2. Throughout his solo he keeps returning to this enclosure riff around the c Maj chord. Bar 5-6, 21-22, 45-46. But he often uses this idea over a Gmaj, not C Maj. That's a little weirder. Basically, I see tonnes of ideas surrounding C Maj instead of G Maj. He even uses a C7/ dim lick in bar 15 over the G7 chord.
3.I get the feeling he thought the song was in c Maj instead of G Maj.
4. And because of the lead-in scale ending on bar 2 it feels like he's sometimes a bar late or early for chord changes. Like the A7 idea in bar 8(a bar before the A7). Or starting the B section on an F (really the end of the A Section) then in bar two really start the C Maj idea.
Am I was of base? Is the song in C? It's Django just that hip? Is there a Jazz explanation for playing the IV instead of the I? Or did Django mess up but still manage to sound good?
I look forward to hearing thoughts/theories or explanations.
Comments
Are you sure it's not you that got confused? After you've gone Rome sessions version IS in key of C (first chord F)
Oh thank God!! That makes so much more sense. *Sigh of relief*. The world makes sense again.
There are bunches of tunes that start on the IV chord before getting around to the I (the tonic). Old folkies are likely to have encountered this in "Scotch and Soda," which many of us thought was in the un-folky key of F because it not only starts on the F but goes to the B-flat for the second chord. It took me a long time to be hip enough to say, "It starts on the IV and goes to the IV-of-the-IV before getting to the actual tonic."
That's a great pretty straightforward solo that is great for technique and has some interesting elements, as well as the timing challenges.
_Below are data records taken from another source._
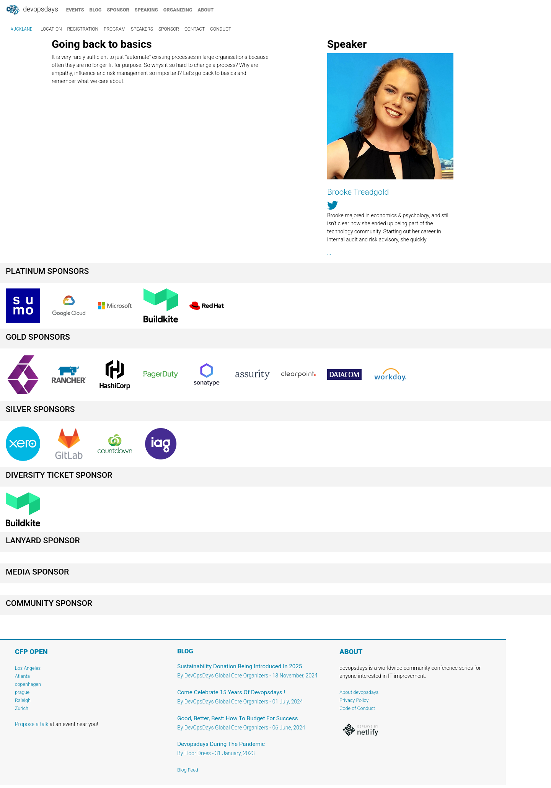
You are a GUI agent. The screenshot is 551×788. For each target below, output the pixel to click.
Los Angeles (28, 668)
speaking (146, 10)
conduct (220, 29)
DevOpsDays (31, 10)
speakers (142, 29)
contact (194, 29)
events (75, 10)
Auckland (22, 29)
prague (22, 692)
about (206, 10)
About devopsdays (358, 692)
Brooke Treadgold (358, 192)
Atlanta (22, 676)
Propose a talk (31, 724)
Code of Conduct (357, 708)
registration (83, 29)
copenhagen (28, 684)
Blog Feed (187, 770)
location (51, 29)
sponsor (118, 10)
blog (96, 10)
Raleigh (23, 700)
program (115, 29)
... (329, 253)
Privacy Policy (353, 700)
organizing (177, 10)
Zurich (21, 708)
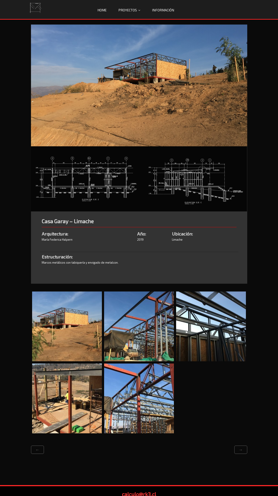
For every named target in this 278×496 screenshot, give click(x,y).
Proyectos (127, 10)
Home (102, 10)
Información (163, 10)
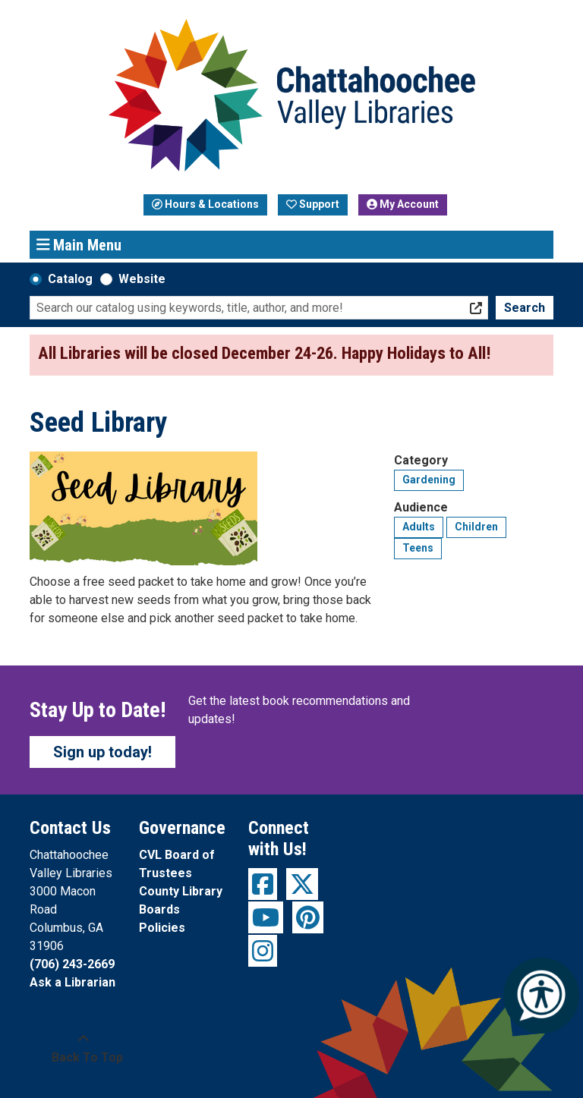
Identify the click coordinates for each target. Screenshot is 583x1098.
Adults (418, 527)
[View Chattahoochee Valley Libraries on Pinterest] (307, 917)
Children (476, 527)
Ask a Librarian (72, 982)
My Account (403, 204)
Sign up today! (102, 752)
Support (312, 204)
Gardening (428, 479)
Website (141, 279)
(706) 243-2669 (72, 964)
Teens (417, 548)
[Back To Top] (83, 1048)
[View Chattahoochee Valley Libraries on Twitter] (302, 884)
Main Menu (79, 244)
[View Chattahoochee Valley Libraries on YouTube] (265, 917)
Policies (162, 927)
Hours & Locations (205, 204)
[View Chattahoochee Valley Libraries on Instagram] (262, 951)
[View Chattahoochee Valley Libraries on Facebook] (262, 884)
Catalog (70, 279)
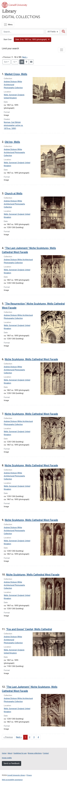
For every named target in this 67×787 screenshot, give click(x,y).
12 (15, 61)
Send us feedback (12, 763)
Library (9, 12)
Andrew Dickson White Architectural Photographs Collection (13, 85)
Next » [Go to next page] (19, 737)
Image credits (7, 758)
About (10, 753)
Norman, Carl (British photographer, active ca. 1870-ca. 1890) (13, 125)
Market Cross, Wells (16, 74)
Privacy (29, 775)
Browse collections (35, 753)
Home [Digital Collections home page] (4, 753)
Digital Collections (21, 17)
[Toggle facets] (61, 49)
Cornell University (14, 5)
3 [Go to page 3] (34, 737)
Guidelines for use (20, 753)
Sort (5, 62)
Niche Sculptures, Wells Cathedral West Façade (31, 359)
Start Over (8, 39)
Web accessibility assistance (12, 780)
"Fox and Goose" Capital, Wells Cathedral (29, 629)
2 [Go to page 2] (29, 737)
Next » (24, 57)
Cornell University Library (16, 775)
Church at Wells (13, 193)
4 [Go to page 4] (38, 737)
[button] (32, 39)
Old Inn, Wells (12, 141)
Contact (46, 753)
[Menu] (8, 24)
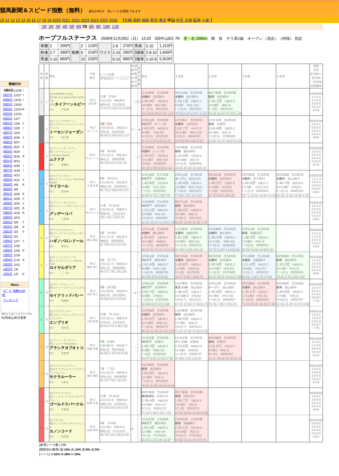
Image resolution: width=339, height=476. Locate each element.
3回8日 (7, 165)
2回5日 (7, 217)
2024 (94, 20)
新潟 (154, 20)
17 (39, 20)
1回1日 (7, 274)
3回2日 (7, 194)
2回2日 (7, 231)
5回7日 (7, 95)
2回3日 (7, 227)
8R (91, 27)
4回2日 (7, 156)
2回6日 (7, 212)
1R (44, 27)
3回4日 (7, 184)
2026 (113, 20)
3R (58, 27)
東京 (162, 20)
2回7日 (7, 208)
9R (98, 27)
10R (106, 27)
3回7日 (7, 170)
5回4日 (7, 109)
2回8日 (7, 203)
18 (44, 20)
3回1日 (7, 198)
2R (51, 27)
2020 (57, 20)
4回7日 (7, 132)
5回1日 (7, 123)
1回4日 (7, 260)
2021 (66, 20)
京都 (188, 20)
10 (2, 20)
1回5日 (7, 255)
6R (78, 27)
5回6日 (7, 99)
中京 (179, 20)
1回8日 (7, 241)
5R (72, 27)
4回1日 (7, 161)
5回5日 (7, 104)
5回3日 (7, 114)
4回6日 (7, 137)
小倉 (205, 20)
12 (13, 20)
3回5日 (7, 180)
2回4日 (7, 222)
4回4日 (7, 147)
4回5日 (7, 142)
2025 (104, 20)
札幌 (128, 20)
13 (18, 20)
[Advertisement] (15, 52)
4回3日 (7, 151)
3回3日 (7, 189)
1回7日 (7, 245)
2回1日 (7, 236)
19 (49, 20)
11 (7, 20)
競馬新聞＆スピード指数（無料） (43, 10)
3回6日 (7, 175)
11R (115, 27)
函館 (137, 20)
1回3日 (7, 264)
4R (64, 27)
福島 (145, 20)
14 (23, 20)
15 (28, 20)
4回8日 (7, 128)
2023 (85, 20)
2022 (75, 20)
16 (34, 20)
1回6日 (7, 250)
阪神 (197, 20)
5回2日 (7, 118)
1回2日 (7, 269)
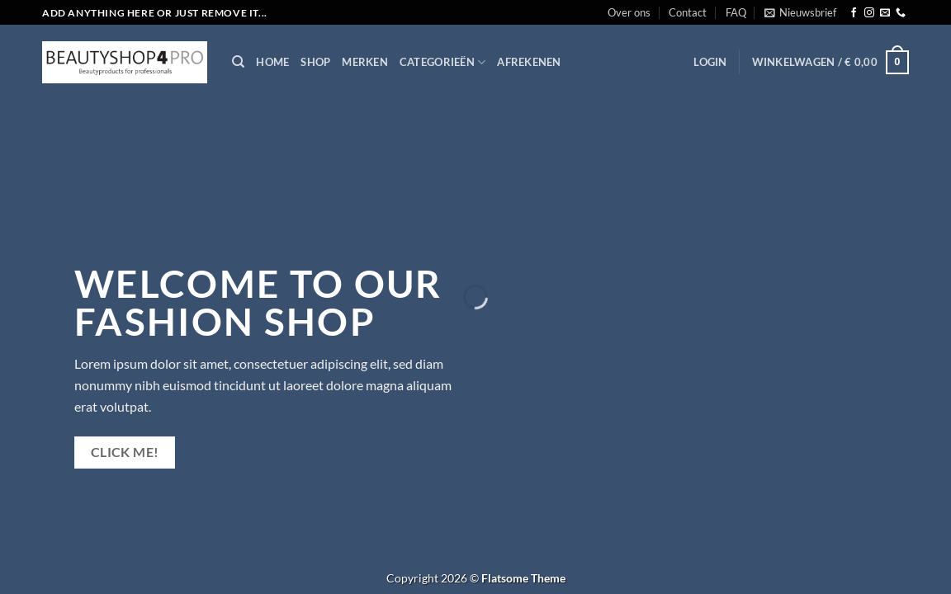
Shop (315, 61)
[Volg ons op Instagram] (869, 13)
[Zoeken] (238, 62)
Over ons (629, 12)
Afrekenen (529, 61)
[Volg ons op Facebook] (854, 13)
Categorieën (442, 62)
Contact (688, 12)
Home (272, 61)
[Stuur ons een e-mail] (885, 13)
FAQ (736, 12)
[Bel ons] (901, 13)
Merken (365, 61)
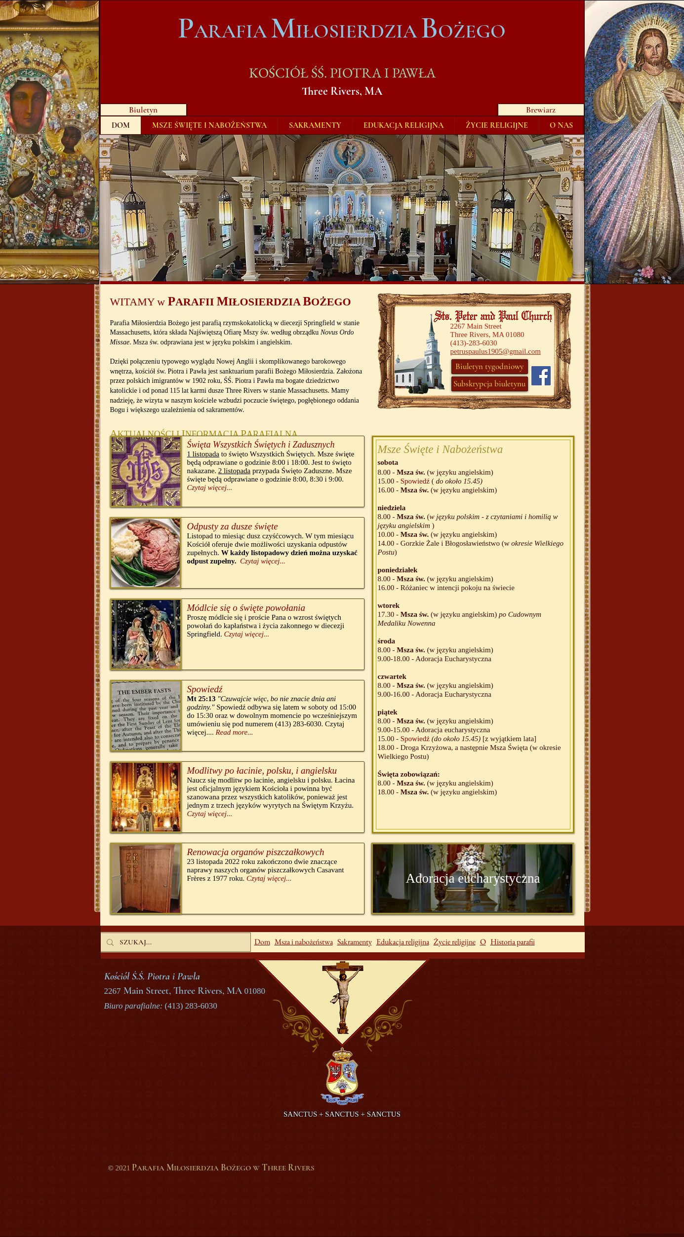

I'm sitting here shaking my head Russell - a version of that song (that Bob Shane performed solo) has been given a "gypsy" treatment on my next CD. Maybe it is not as under the radar as I thought!
This is sideways of the original poster's subject, but it turns out that Shane played "Scotch and Soda" pretty much in cowboy-chord territory--at least he does in the much later videos I've seen. Back in the Folk Scare days, we didn't have such visual aids, and in any case there was that pesky B-flat. (Shane plays it only on the top strings-and of course on the 1958 recording he had a bass player to hold down the bottom.) I also recall that there was endless speculation about the intro chords, which to this day get rendered in all kinds of ways on the internet. (It turns out that this can also be fingered entirely on the first five frets--and only the pinky reaches up for the A on the first string.)
(BTW, you want perversity--the old Real Book arrangement sets the song in E-flat.)